In September 1969, hippies thronged to Auckland’s Albert Park to stand up for free speech, protest the Vietnam War, and enjoy the grass. It was part of a movement for free love and free minds that was sweeping the English-speaking world at the time. They called the weekend rock concerts ‘jumping Sundays’ after the hippies’ impromptu dancing.
Last Saturday, Albert Park was the site of a very different sort of event. This one was also part of a movement sweeping the English-speaking world, but it wasn’t part a movement in favour of free speech, but of a movement that opposes it.

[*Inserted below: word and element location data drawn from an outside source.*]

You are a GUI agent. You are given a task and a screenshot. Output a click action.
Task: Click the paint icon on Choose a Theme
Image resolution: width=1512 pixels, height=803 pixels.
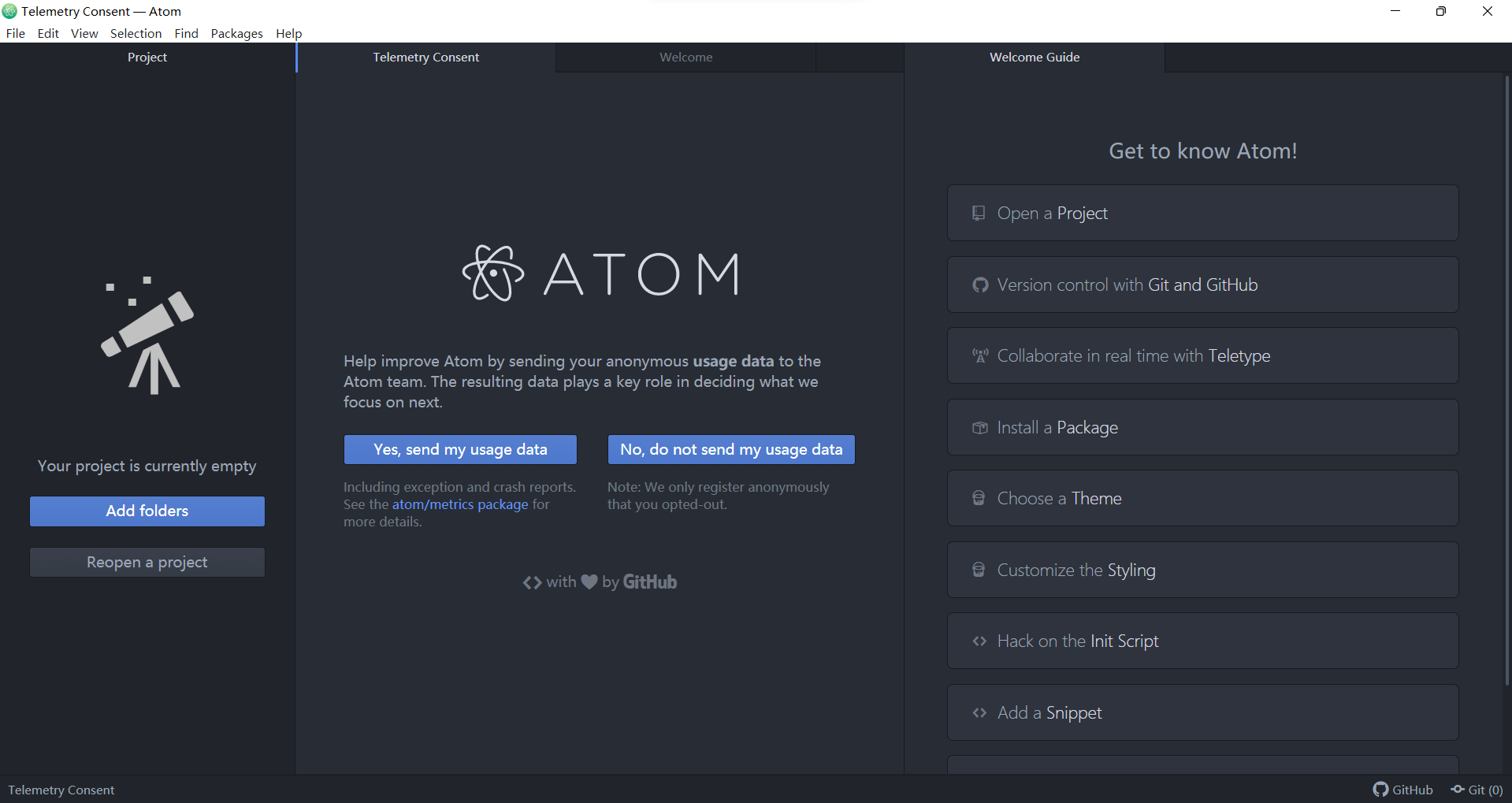coord(978,498)
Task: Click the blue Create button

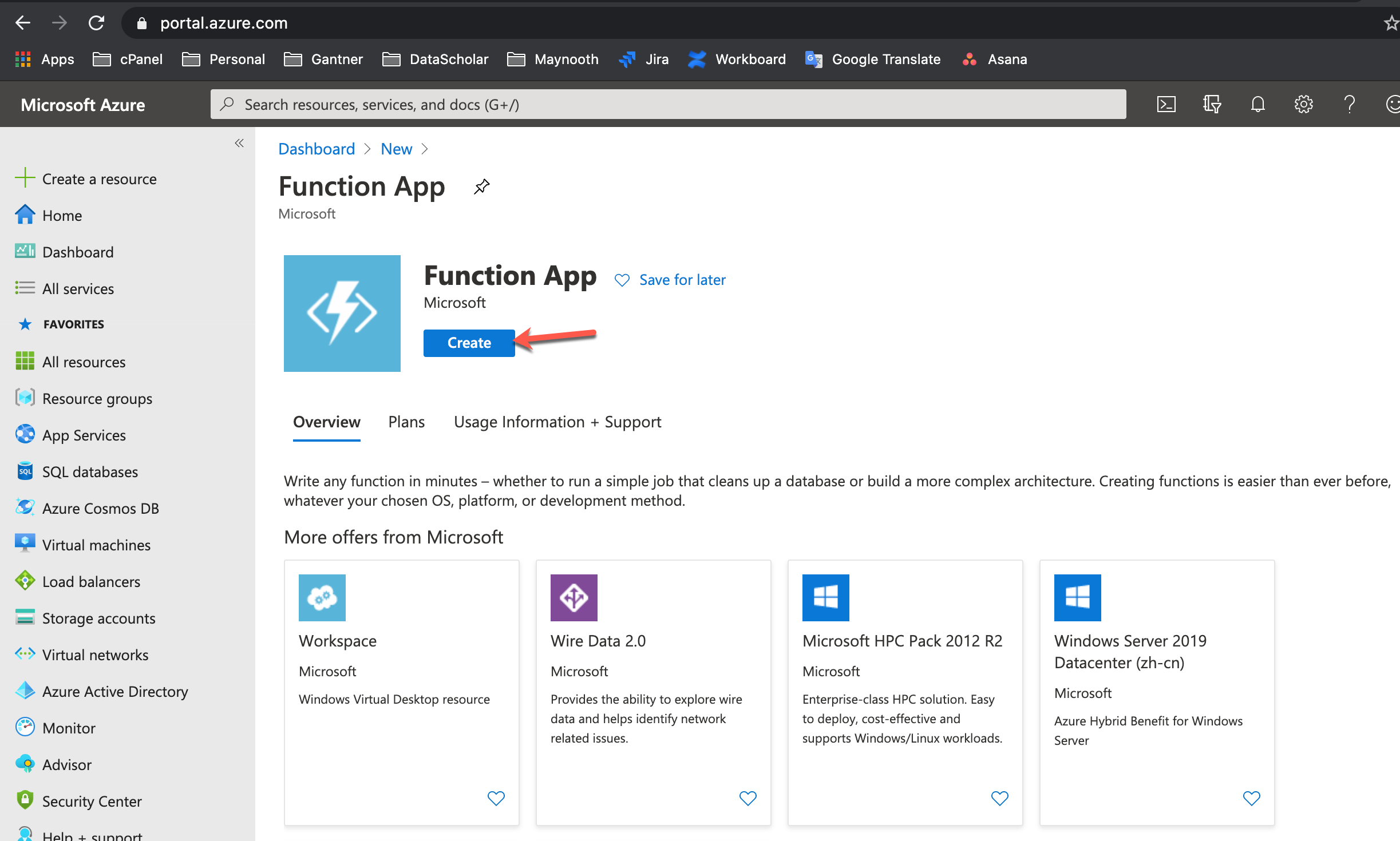Action: click(469, 343)
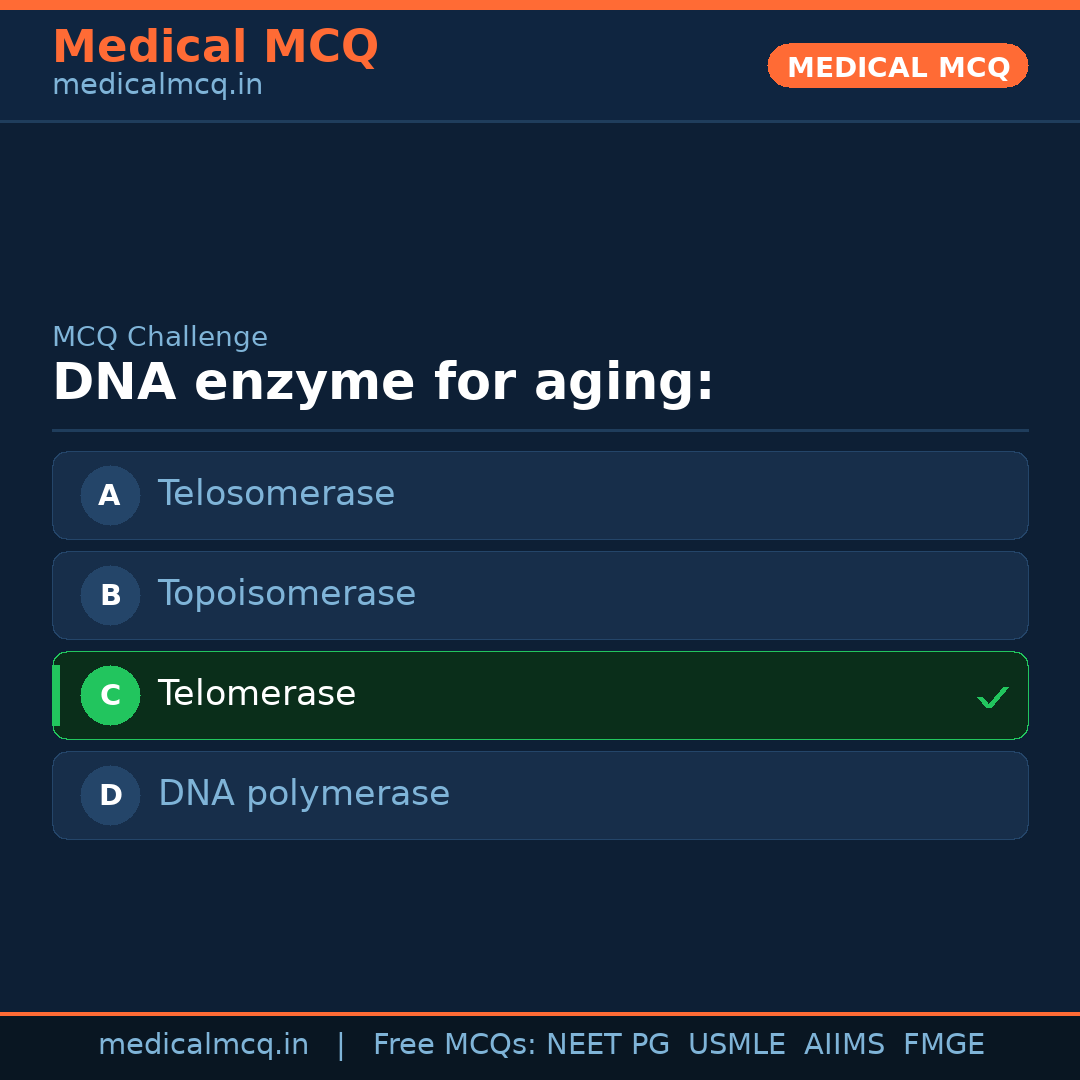Image resolution: width=1080 pixels, height=1080 pixels.
Task: Click the Medical MCQ header title
Action: [x=215, y=47]
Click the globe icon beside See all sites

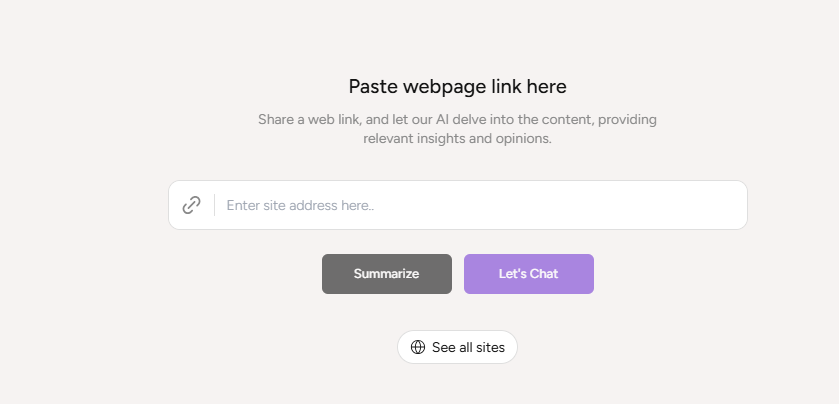418,347
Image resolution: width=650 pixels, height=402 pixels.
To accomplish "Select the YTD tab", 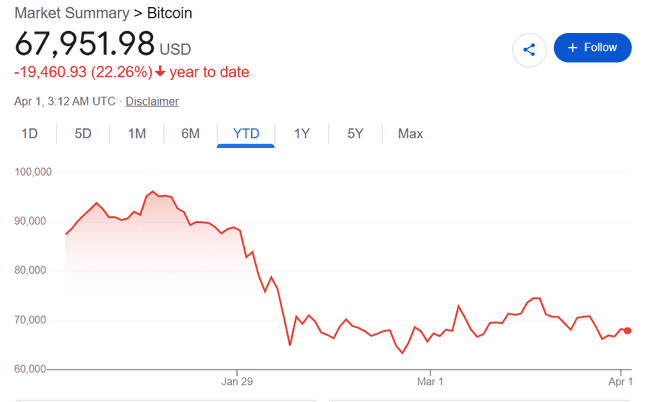I will pyautogui.click(x=245, y=133).
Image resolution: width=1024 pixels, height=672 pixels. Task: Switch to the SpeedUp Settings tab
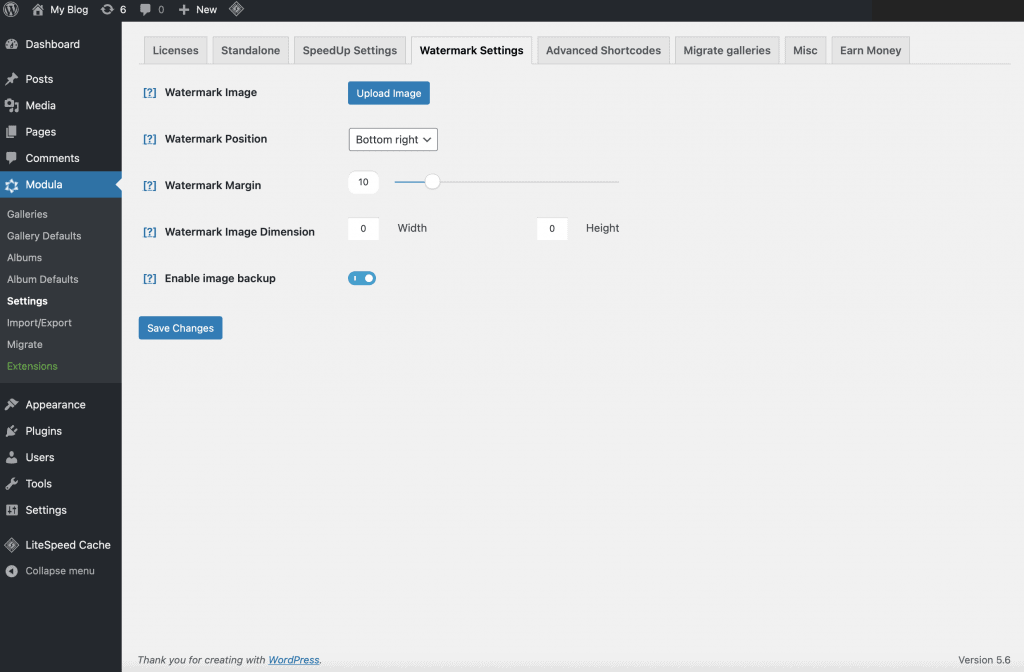pyautogui.click(x=350, y=51)
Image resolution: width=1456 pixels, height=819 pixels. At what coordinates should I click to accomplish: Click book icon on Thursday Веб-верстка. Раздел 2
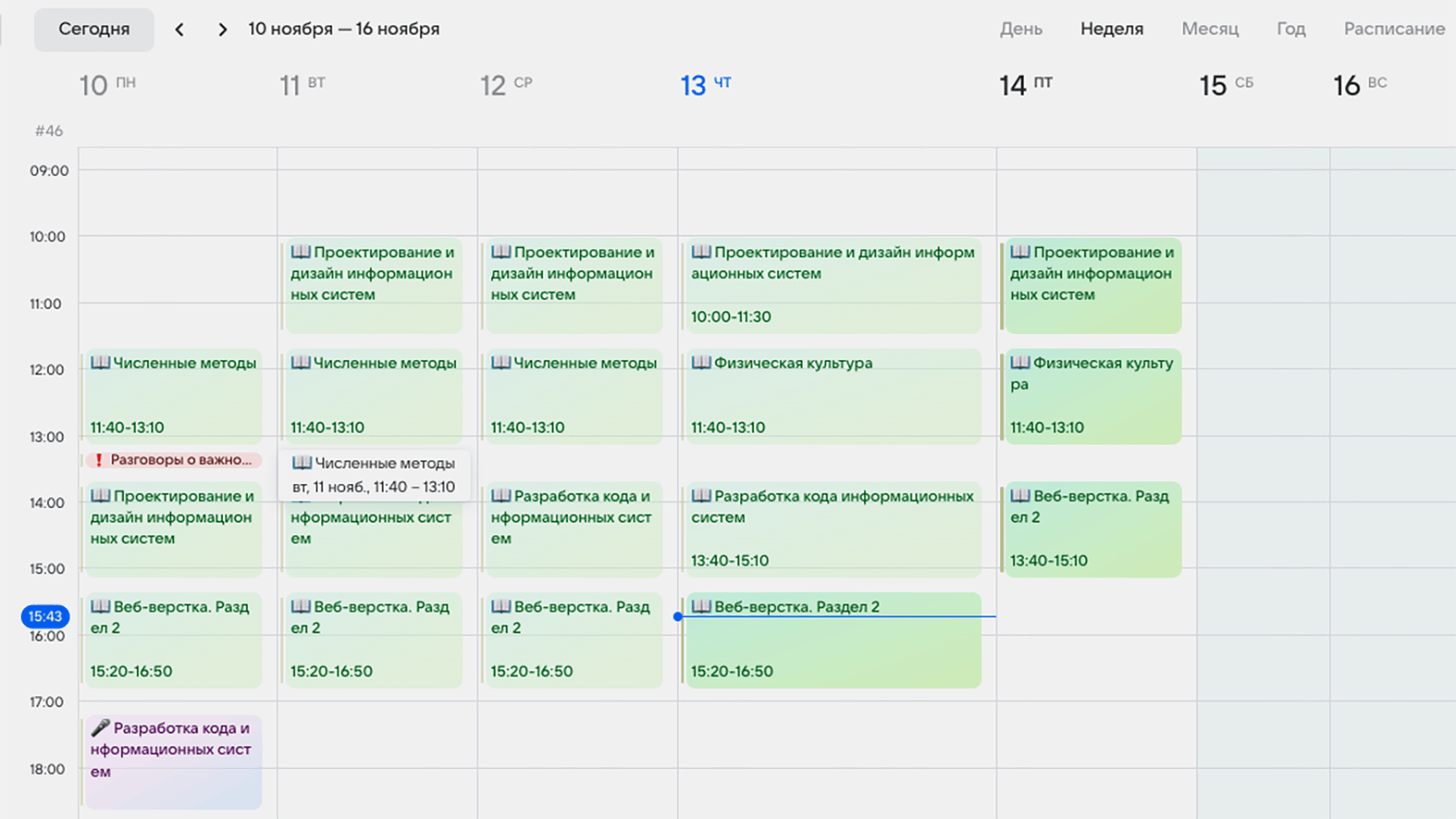[x=701, y=606]
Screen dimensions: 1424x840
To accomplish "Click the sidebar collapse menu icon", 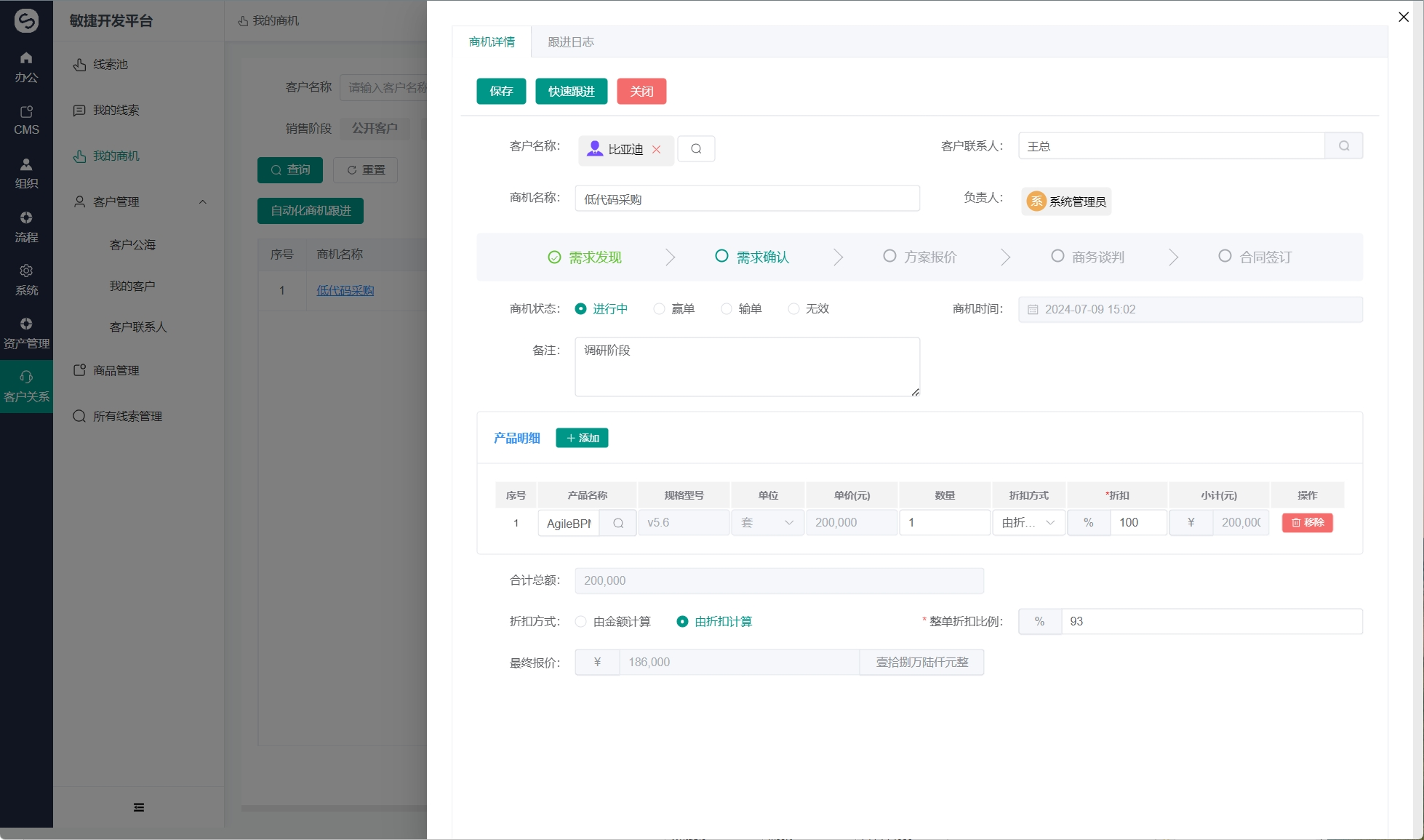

Kellie-Jay Keen-Minshull (a.k.a. Posie Parker), a British activist who is sceptical of contemporary gender ideology, had planned to make two stops in New Zealand (in Auckland and Wellington) after several talks in Australia.
In Albert Park, she was prevented from speaking. One protestor poured a can of tomato juice over her. She was surrounded by a large crowd that her security detail struggled to keep away from her. Keen-Minshull later said that she genuinely feared for her life. She left the country soon afterwards, cancelling her Wellington event.
Nor was this the only violence. An elderly man was elbowed in the face, and an elderly woman punched several times, both apparently by individuals protesting Keen-Minshull’s appearance. Green MP Marama Davidson, who was also protesting Keen-Minshull, was struck by a motorcycle while crossing the road and received medical attention.
There is no doubt that Keen-Minshull is a controversial figure. In 2019, she was questioned by UK police after describing the surgery a trans person had undergone as castration. In January of this year, Pink News reported that a speaker at an event organized by Keen-Minshull had quoted Hitler’s Mein Kampf. And earlier this month, a group of neo-Nazis appeared near where Keen-Minshull was speaking in Melbourne – though their rally seems to have been separate from her event, and she has since explicitly denounced them.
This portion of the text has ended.